Ragazzo molto indietro di cottura (lo interpreta il simpatico Matteo Oscar Giuggioli, all’attivo tra l’altro diverse fiction Rai), vive con una madre sconnessa (Carla Signoris), ed è in piena impasse col mondo delle ragazze. Abituato a rifugiarsi, come comfort zone, in una roulotte dove gioca a una specie di Monopoli con bambini dagli otto ai dodici anni, ha avuto da piccolo un singolare exploit, era riuscito a creare e condurre un podcast musicale di successo dedicato a Zippo, rocker idolo locale e non solo (uno stropicciato, sornione Alessandro Gassmann), poi sparito nel nulla, come il padre di Billy.
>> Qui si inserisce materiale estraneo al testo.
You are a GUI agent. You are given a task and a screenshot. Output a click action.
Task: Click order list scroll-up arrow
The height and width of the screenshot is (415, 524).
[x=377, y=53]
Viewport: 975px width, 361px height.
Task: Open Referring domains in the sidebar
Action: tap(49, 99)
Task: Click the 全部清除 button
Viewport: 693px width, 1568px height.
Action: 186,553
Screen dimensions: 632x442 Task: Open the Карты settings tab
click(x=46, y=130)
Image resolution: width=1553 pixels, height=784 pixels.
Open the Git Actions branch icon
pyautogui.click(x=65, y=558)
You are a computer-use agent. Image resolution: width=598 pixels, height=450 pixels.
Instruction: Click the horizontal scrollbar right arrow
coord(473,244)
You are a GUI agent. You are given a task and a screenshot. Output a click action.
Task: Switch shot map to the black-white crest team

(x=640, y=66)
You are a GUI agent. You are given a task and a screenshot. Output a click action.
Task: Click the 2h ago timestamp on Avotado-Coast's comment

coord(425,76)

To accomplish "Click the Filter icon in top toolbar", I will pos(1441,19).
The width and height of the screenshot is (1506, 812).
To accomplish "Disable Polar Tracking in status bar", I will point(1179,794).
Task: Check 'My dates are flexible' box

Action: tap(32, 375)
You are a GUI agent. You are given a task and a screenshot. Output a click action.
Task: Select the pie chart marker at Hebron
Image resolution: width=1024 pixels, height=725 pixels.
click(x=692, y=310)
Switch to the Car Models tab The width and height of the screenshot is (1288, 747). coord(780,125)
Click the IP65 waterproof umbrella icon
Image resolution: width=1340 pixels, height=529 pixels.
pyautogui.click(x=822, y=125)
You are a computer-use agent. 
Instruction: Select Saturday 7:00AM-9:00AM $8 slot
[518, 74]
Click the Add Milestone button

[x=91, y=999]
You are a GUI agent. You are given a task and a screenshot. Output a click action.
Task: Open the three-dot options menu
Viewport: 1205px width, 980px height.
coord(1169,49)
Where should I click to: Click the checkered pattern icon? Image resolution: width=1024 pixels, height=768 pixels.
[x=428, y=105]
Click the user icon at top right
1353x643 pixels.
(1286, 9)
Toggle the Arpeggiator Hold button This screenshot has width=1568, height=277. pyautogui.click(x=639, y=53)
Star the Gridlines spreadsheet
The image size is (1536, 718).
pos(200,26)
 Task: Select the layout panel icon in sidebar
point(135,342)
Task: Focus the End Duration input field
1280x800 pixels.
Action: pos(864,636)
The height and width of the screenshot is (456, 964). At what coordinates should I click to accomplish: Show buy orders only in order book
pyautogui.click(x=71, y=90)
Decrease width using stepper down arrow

L’addormentato giovanotto ha verso mammà Regina dosi eguali di fastidio e tenerezza, lei è svampita e consumatrice di ansiolitici, si dimentica di pagare le bollette, mette a dura prova la carrozzeria dell’auto continuando a vagheggiare un’età dell’oro e spende e spande di conseguenza. Ad ancorare la famiglia - dal leggero sapore almodovariano - alla realtà pensa la domestica indonesiana Jocelyn (Kristina Hermin), l’unica figura venuta a patti con l’età adulta, condizione non raggiunta dal vigile del fuoco Massimo (Giuseppe Battiston) molto attratto da Regina ma incapace di andare al sodo. E pure della consistenza dei marshmellow sono il nonno (Roberto Citran) e la nonna (Sandra Ceccarelli) di un bambino rimasto senza genitori.



Con loro vive Lena (Benedetta Gris), showgirl di provincia caduta nelle braccia del redivivo Zippo, piacione rubacuori e provvisto di quella minima aura di maledettismo rockettaro. Non gli sfugge manco Penelope (Carlotta Gamba, una stella in ascesa), che gestisce il baracchino Pit Stop, di fianco alla ferrovia. Panini, birre e insegna fucsia al neon, un non-luogo a mezzo tra nostalgia di qualcosa e un tocco confetto alla Wes Anderson, non l’unico del film (si parva licet, ovviamente). Zippo inanella conquiste, ma quanto è infelice. Ha seminato figli per tutto il Nord Italia, vive con Massimo in un barcone e divide le ore con un cane, non esattamente un regolare modello di uomo consapevole. Billy è rallegrato dal ritorno del rocker a Imelia, presto però capisce che da lui non verranno consigli plausibili (e poi ci si metterà di mezzo pure un fatale incidente), gli toccherà valicare la linea d’ombra senza alcun tipo di viatico anche solo lontanamente paterno. Sarà Lena a metterlo sui binari, mentre Regina e Massimo tenteranno di saldare due esistenze irresolute in un percorso comune.



“Billy” surfa con levità sull’eterno infantilismo targato terzo millennio di personaggi molto da sitcom, un presepe che custodisce ancora buone miniere di sensibilità. Emilia Mazzacurati punta a destreggiarsi tra intimismo e brio in cornici - abitative e ambientali - emotivamente morbide e, al fondo, borghesemente rassicuranti. Il tutto potrebbe risolversi in una commedia più che discreta se la sceneggiatura, della stessa regista, e i dialoghi non soffrissero di una certa astenia. A ennesima conferma che la commedia è territorio più infido e arduo della tragedia. Ci pensa comunque un eccellente, generoso cast a sostenere la storia e azzeccate sono le location del film, girato in Friuli, tra Campoformido, Cividale e Basiliano, col notevole apporto scenografico del bellissimo fiume Stella, esaltato dal rapporto panoramico 2.35 : 1. Coprodotto da Jolefilm e Rai Cinema e distribuito da Parthénos in poche copie, i 97 minuti di “Billy” saranno presto recuperabili su Raiplay.



Emilia Mazzacurati è arrivata all’esordio dopo un solido apprendistato come fotografa di scena e assistente di regia, il suo corto del 2018 “Manica a vento”, è stato assai premiato. Questo “Billy” è un primo, gradevole passo verso prove più mature.